Server & browser libraries for WebAuthn
Minimal Node.js web framework
Lightweight database (swap for Postgres, etc.)
Session management for challenges
Only two tables are needed. Note: no password hashes — we only store public keys.
| Column | Type | Purpose |
|---|---|---|
id | TEXT | Primary key (UUID) |
display_name | TEXT | User's display name |
created_at | DATETIME | Account creation time |
| Column | Type | Purpose |
|---|---|---|
id | INTEGER | Primary key |
user_id | TEXT | Foreign key to users |
credential_id | TEXT | Base64-encoded credential ID |
public_key | TEXT | Base64-encoded public key |
counter | INTEGER | Signature counter (replay protection) |
name | TEXT | User-friendly name for the passkey |
transports | TEXT | JSON array of supported transports |
Security note: Public keys are safe to store in plain text. Even if your database is compromised, attackers cannot use public keys to authenticate — they need the private key, which never leaves the user's device.
// package.json
{
"dependencies": {
"@simplewebauthn/server": "^10.0.0",
"express": "^4.18.2",
"express-session": "^1.17.3",
"better-sqlite3": "^9.4.3"
}
}
// These must match your domain
const rpName = 'Your App Name';
const rpID = 'yourdomain.com'; // Domain only, no protocol
const origin = 'https://yourdomain.com'; // Full origin with protocol
// 1. Generate registration options
const options = await generateRegistrationOptions({
rpName,
rpID,
userID: new TextEncoder().encode(userId),
userName: displayName,
attestationType: 'none',
authenticatorSelection: {
residentKey: 'required', // Enables usernameless login
userVerification: 'preferred',
},
});
// Store challenge in session
req.session.challenge = options.challenge;
// 2. After user creates passkey, verify the response
const verification = await verifyRegistrationResponse({
response: req.body,
expectedChallenge: req.session.challenge,
expectedOrigin: origin,
expectedRPID: rpID,
});
// 3. Store the credential
if (verification.verified) {
const { credential } = verification.registrationInfo;
db.prepare(`
INSERT INTO credentials (user_id, credential_id, public_key, counter)
VALUES (?, ?, ?, ?)
`).run(
userId,
credential.id,
Buffer.from(credential.publicKey).toString('base64'),
credential.counter
);
}
// 1. Generate authentication options
const options = await generateAuthenticationOptions({
rpID,
userVerification: 'preferred',
// Empty allowCredentials = accept any discoverable credential
});
req.session.challenge = options.challenge;
// 2. After user authenticates, verify the response
const credential = db.prepare(
'SELECT * FROM credentials WHERE credential_id = ?'
).get(req.body.id);
const verification = await verifyAuthenticationResponse({
response: req.body,
expectedChallenge: req.session.challenge,
expectedOrigin: origin,
expectedRPID: rpID,
authenticator: {
credentialID: Buffer.from(credential.credential_id, 'base64url'),
credentialPublicKey: new Uint8Array(
Buffer.from(credential.public_key, 'base64')
),
counter: credential.counter,
},
});
// 3. Update counter and create session
if (verification.verified) {
db.prepare('UPDATE credentials SET counter = ? WHERE id = ?')

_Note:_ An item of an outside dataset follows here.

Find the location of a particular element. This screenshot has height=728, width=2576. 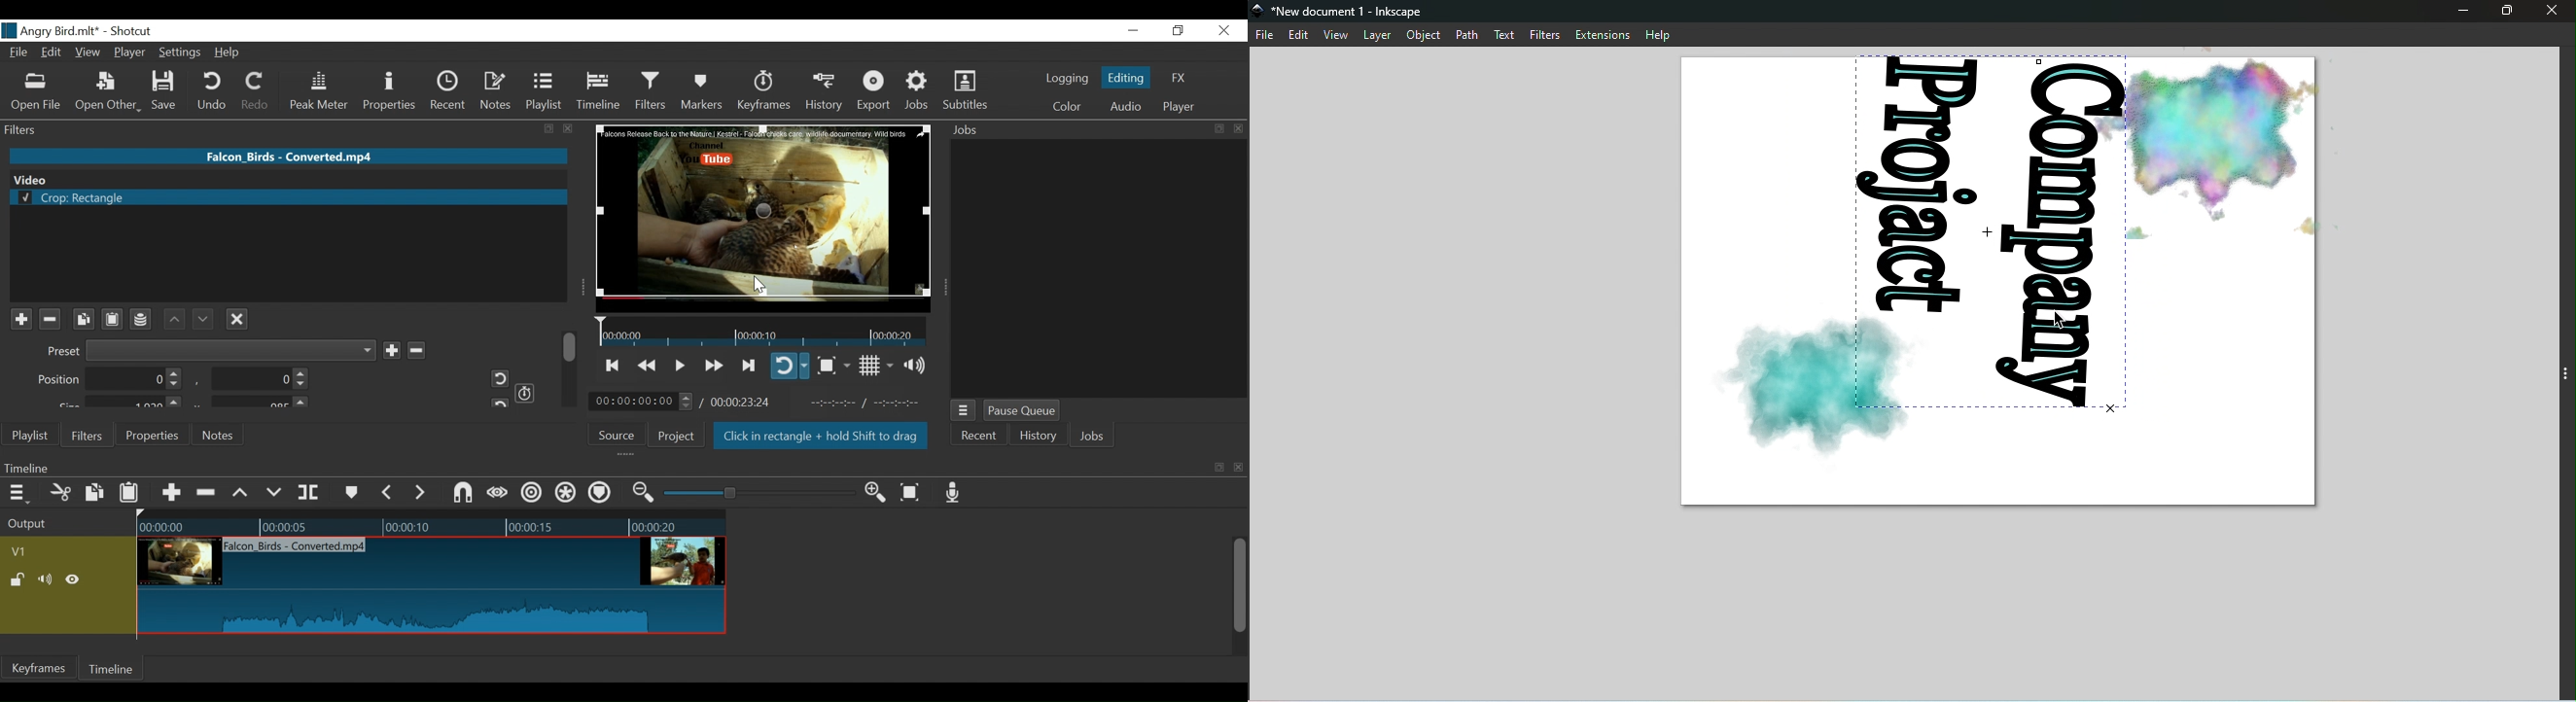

.run(verification.authenticationInfo.newCounter, credential.id);
req.session.userId = credential.user_id;
}
// Load SimpleWebAuthn browser bundle
<script src="https://unpkg.com/@simplewebauthn/browser@10/dist/bundle/index.umd.min.js"></script>
// Registration
const options = await fetch('/api/register/start', { method: 'POST' });
const credential = await SimpleWebAuthnBrowser.startRegistration(options);
await fetch('/api/register/complete', {
method: 'POST',
body: JSON.stringify(credential),
});
// Authentication
const options = await fetch('/api/login/start', { method: 'POST' });
const credential = await SimpleWebAuthnBrowser.startAuthentication(options);
await fetch('/api/login/complete', {
method: 'POST',
body: JSON.stringify(credential),
});
Production considerations: For production, add rate limiting, use a production session store (Redis, etc.), implement proper CORS headers, and consider adding backup authentication methods during the transition period.
The complete server implementation for this demo is under 250 lines including comments, session management, and all CRUD operations for passkeys. The browser code is under 100 lines.
Passkey auth is simpler than password auth when you account for hashing, reset flows, and email verification.